Цена такого отношения очень конкретна. Поэт подвергается насмешкам и встречает непонимание со стороны тех, кто не хочет выходить за рамки схемы. Он оказывается аутсайдером. Творчество, которое не вписывается в удобные интерпретационные пространства, отвергается как периферийное, слишком странное для того, чтобы уделять ему время и внимание, чтобы размышлять над ним и чутко наблюдать за таким «диким» творчеством и прочувствовать его. Ведь это чрезвычайно удобно: опираться на системы взаимозависимостей.
Здесь должен быть поставлен еще один вопрос, которым наверняка задается каждый автор.
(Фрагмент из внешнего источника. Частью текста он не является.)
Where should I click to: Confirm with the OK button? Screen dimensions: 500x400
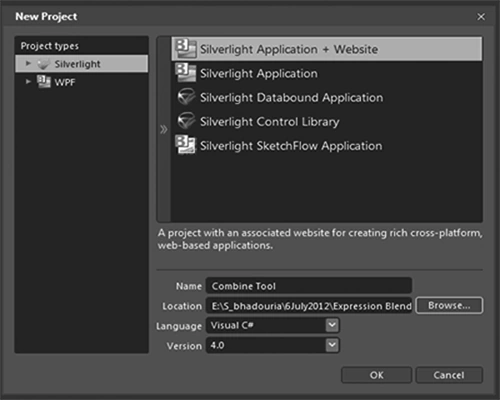click(x=377, y=375)
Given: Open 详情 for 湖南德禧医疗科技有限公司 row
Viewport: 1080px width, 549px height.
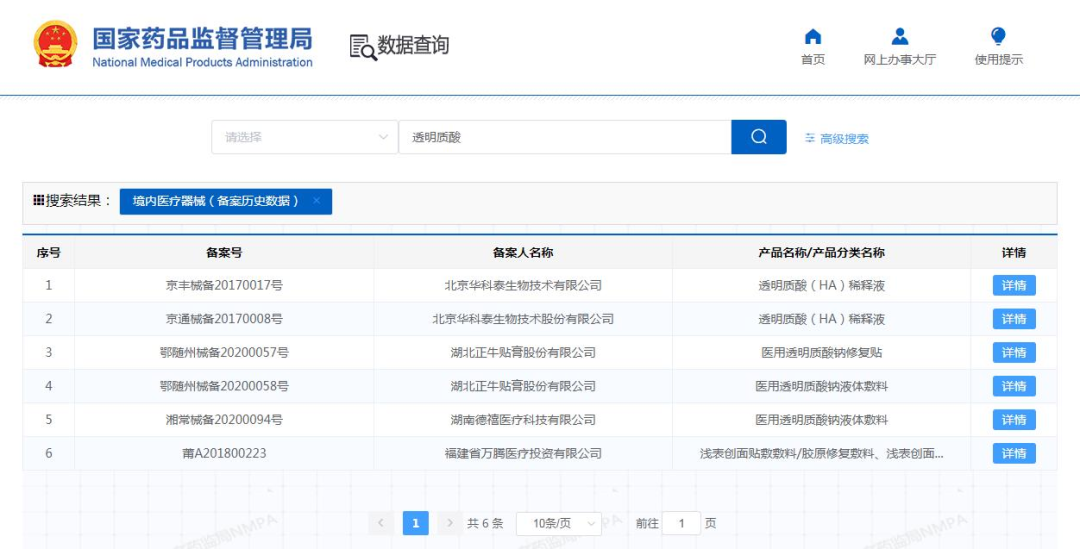Looking at the screenshot, I should [1013, 420].
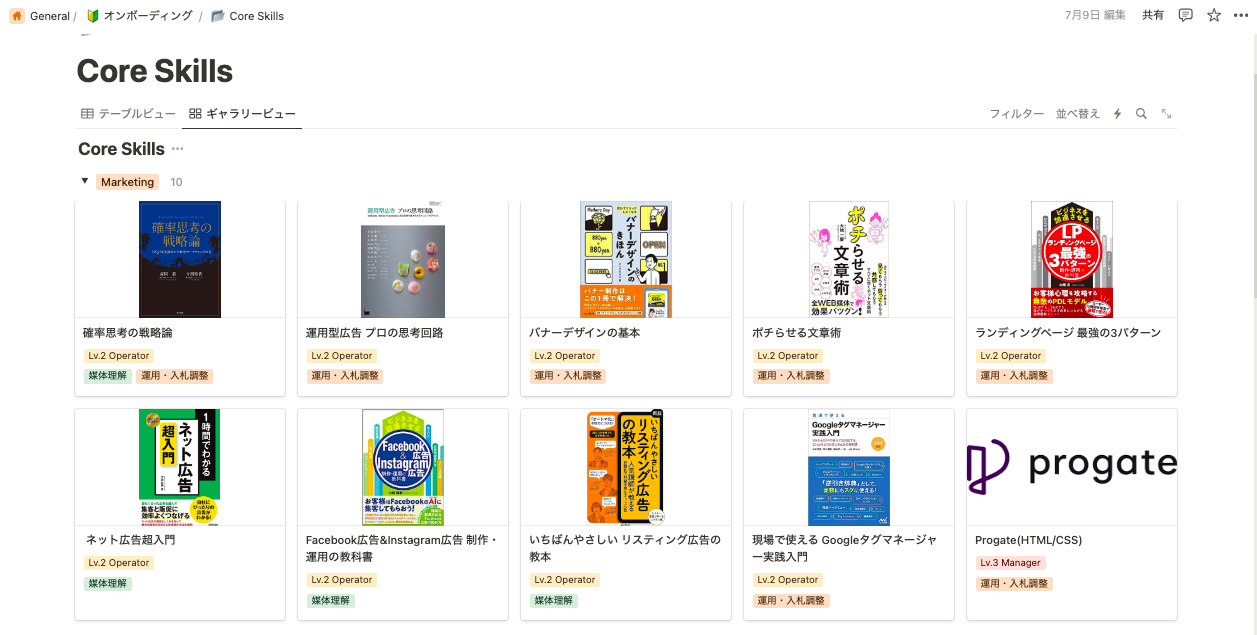
Task: Click the comments speech bubble icon
Action: [x=1186, y=15]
Нужно ли в таком случае подстраиваться под господствующие интерпретационные ожидания, следовать легким и простым рецептам, давать четкие отсылки? Не стоит ли подстроиться под то, что «нужно, популярно», и писать «как положено»?
Мой ответ все тот же. Нельзя приспосабливать свое творчество к удобным эстетическим или, что еще хуже, общественным схемам. Это подход возник не из пылкой юношеской неопытности, а из усердного и зрелого опыта соприкосновения с различными механизмами, управляющими рынком, политикой, окружающей средой и «системами продвижения» (что бы это ни значило). Я продолжаю отстаивать этот«выход» и уверена в дальнейших, причем гораздо более вдохновляющих перспективах.
«Почему я так пишу?»
Моя поэтика формируется за счет того, что я постоянно сомневаюсь в удобных для меня самой «голосовых настройках». В то же время она опирается на довольно загадочные и непостижимые возможности языка, которые я все больше и больше осознаю. Мой голос «приоткрыт» и готов к «путешествию» туда, куда он сам порой уносится, или куда его уносят. Я хочу, чтобы он был готов к «переживаниям» за пределами, ограничивающими время и пространство, в которых я живу и в которых я все еще могу определять своим «пониманием» личные правила и представления.